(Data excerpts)
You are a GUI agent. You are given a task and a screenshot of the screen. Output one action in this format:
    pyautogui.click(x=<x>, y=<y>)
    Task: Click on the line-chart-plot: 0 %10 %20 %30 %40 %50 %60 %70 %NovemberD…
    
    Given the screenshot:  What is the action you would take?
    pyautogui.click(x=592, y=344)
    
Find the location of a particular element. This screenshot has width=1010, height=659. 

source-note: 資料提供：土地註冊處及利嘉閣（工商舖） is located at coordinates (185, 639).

...

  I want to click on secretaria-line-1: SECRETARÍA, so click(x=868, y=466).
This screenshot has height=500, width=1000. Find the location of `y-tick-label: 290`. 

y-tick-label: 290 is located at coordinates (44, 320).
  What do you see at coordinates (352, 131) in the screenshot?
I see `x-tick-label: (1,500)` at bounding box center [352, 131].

==

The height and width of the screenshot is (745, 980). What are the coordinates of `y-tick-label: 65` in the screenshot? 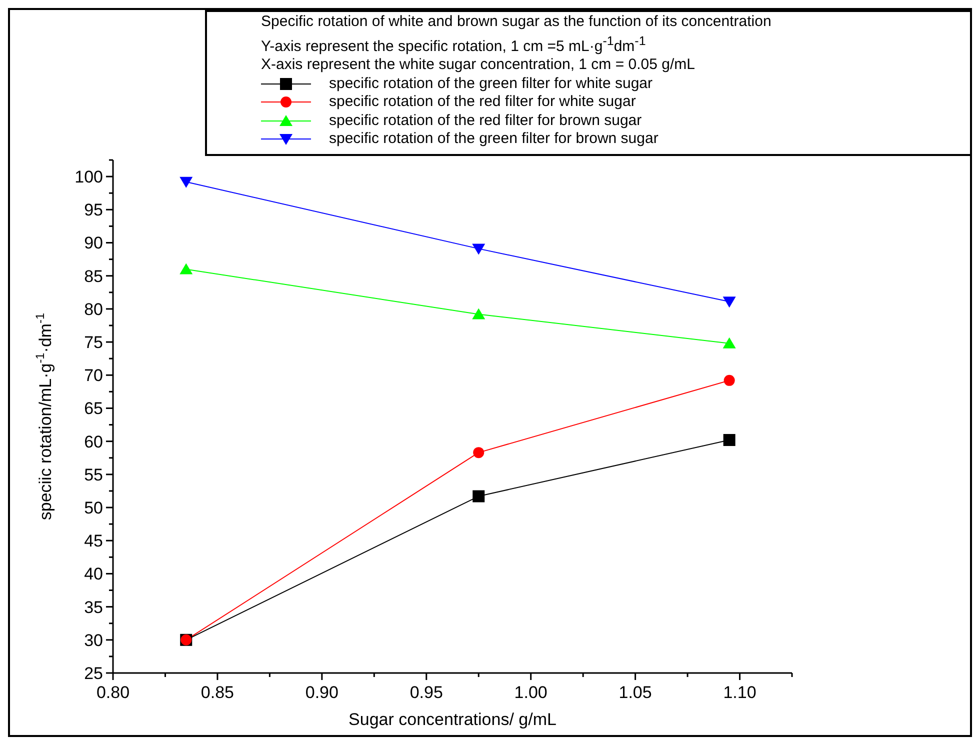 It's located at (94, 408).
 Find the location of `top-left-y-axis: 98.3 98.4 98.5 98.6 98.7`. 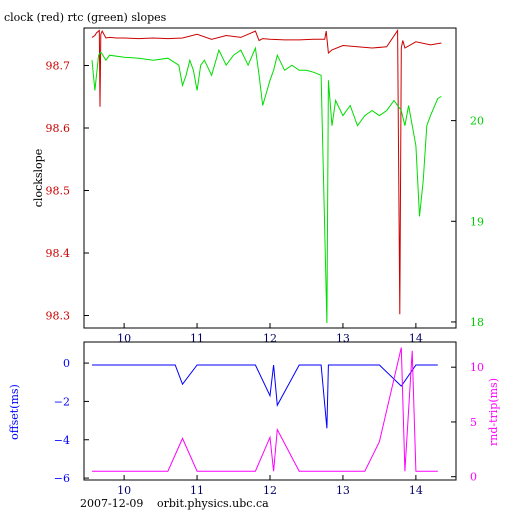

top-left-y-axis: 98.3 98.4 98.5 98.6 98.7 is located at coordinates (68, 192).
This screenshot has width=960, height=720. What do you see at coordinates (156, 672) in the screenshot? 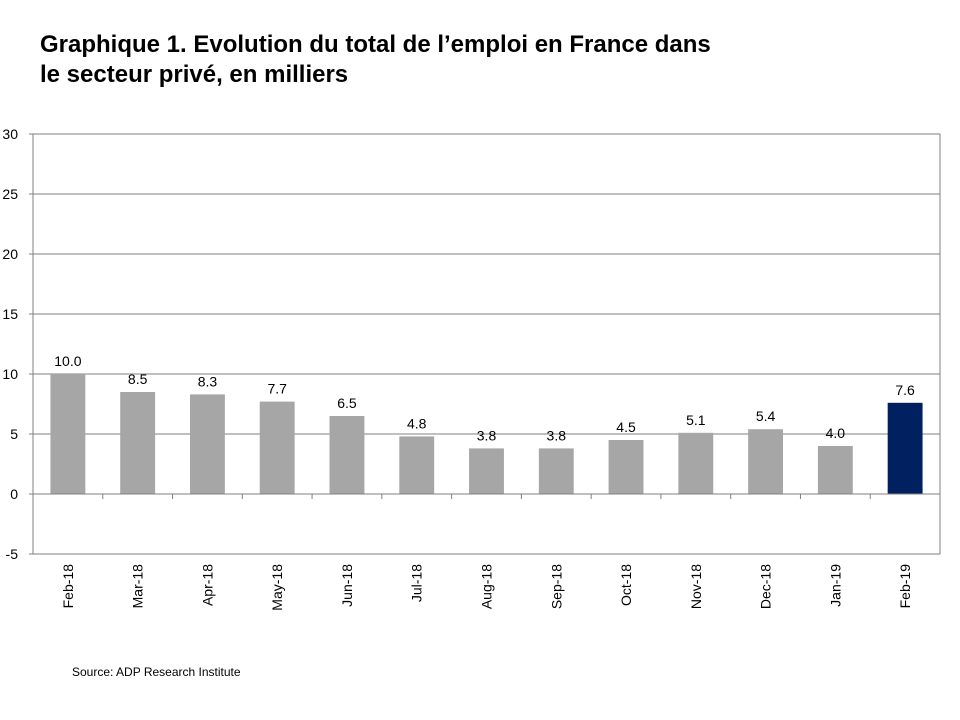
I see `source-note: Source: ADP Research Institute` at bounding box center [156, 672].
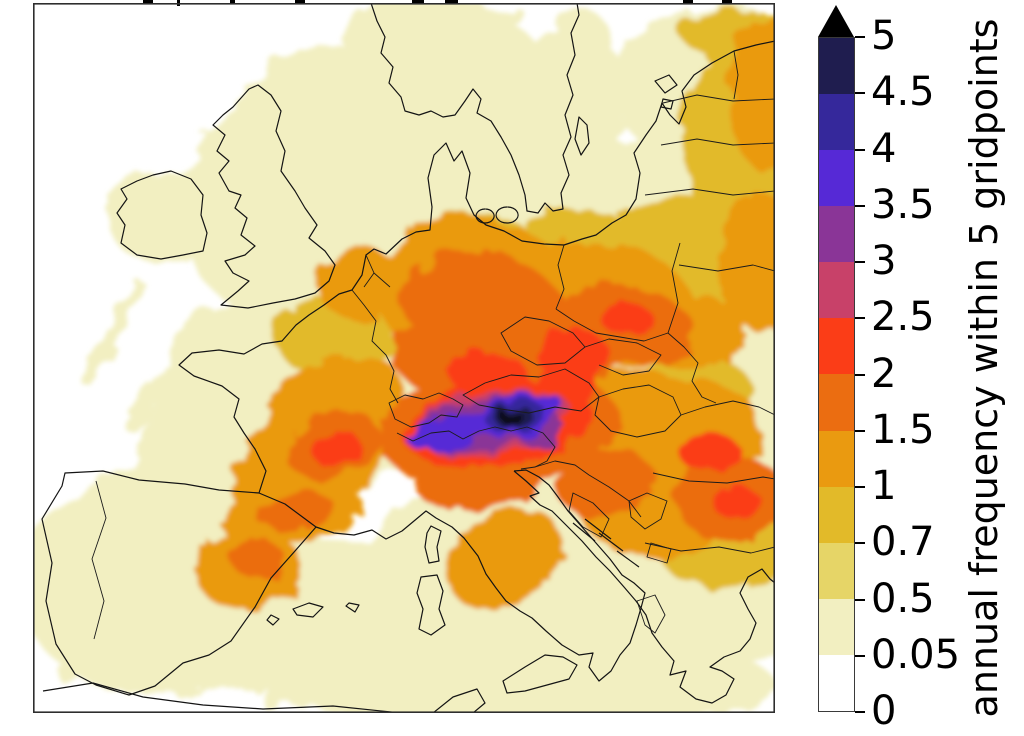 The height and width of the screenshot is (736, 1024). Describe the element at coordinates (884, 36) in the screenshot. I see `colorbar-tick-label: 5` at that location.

● What the task asks: Rewrite the listing lines from the one containing "I want to click" through the one containing "center [352, 131].", inclusive, swapping "location" for "position" and leaving everything else untouched.

● Finished exercise:
  I want to click on secretaria-line-1: SECRETARÍA, so click(x=868, y=466).
This screenshot has height=500, width=1000. Find the position of `y-tick-label: 290`. 

y-tick-label: 290 is located at coordinates (44, 320).
  What do you see at coordinates (352, 131) in the screenshot?
I see `x-tick-label: (1,500)` at bounding box center [352, 131].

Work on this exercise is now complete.